→ **Exercise details**
Print, exactly as they appear, only the lines from the line that contains "The image size is (868, 439)." through the end of the listing.

++++ Task material

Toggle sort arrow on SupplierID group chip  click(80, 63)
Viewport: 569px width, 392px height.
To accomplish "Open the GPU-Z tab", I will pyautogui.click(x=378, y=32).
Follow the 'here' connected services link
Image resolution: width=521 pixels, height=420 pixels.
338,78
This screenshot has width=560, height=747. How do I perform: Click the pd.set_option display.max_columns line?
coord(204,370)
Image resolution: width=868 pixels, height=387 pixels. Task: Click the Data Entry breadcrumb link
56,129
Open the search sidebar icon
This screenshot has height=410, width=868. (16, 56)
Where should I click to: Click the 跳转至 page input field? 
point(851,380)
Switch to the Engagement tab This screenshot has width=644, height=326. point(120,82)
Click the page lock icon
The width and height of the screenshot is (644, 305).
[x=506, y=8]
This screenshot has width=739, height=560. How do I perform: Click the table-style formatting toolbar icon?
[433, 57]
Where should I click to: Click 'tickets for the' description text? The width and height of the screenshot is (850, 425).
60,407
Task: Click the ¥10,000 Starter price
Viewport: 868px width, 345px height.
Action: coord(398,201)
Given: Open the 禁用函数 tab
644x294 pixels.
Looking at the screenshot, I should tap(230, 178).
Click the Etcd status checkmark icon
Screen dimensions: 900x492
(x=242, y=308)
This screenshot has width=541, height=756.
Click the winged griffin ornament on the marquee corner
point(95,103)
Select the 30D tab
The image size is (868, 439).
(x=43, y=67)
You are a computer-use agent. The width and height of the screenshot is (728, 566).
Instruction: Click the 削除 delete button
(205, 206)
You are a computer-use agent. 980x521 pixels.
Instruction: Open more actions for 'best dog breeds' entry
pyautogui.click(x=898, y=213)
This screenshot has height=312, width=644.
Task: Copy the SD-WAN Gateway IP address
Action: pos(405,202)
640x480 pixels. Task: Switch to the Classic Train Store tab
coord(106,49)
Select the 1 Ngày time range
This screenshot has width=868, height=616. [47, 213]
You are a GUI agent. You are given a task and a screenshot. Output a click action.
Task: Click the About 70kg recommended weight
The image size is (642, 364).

++++++++

→ **Written reply**
The image size is (868, 439).
(x=43, y=67)
You are a computer-use agent. The width and height of the screenshot is (728, 566).
Instruction: Click the 削除 delete button
(205, 206)
You are a computer-use agent. 980x521 pixels.
Instruction: Open more actions for 'best dog breeds' entry
pyautogui.click(x=898, y=213)
This screenshot has height=312, width=644.
Task: Copy the SD-WAN Gateway IP address
Action: pos(405,202)
640x480 pixels. Task: Switch to the Classic Train Store tab
coord(106,49)
Select the 1 Ngày time range
This screenshot has width=868, height=616. [47, 213]
You are a GUI agent. You are given a task and a screenshot. Output a click action.
Task: Click the About 70kg recommended weight
The image size is (642, 364).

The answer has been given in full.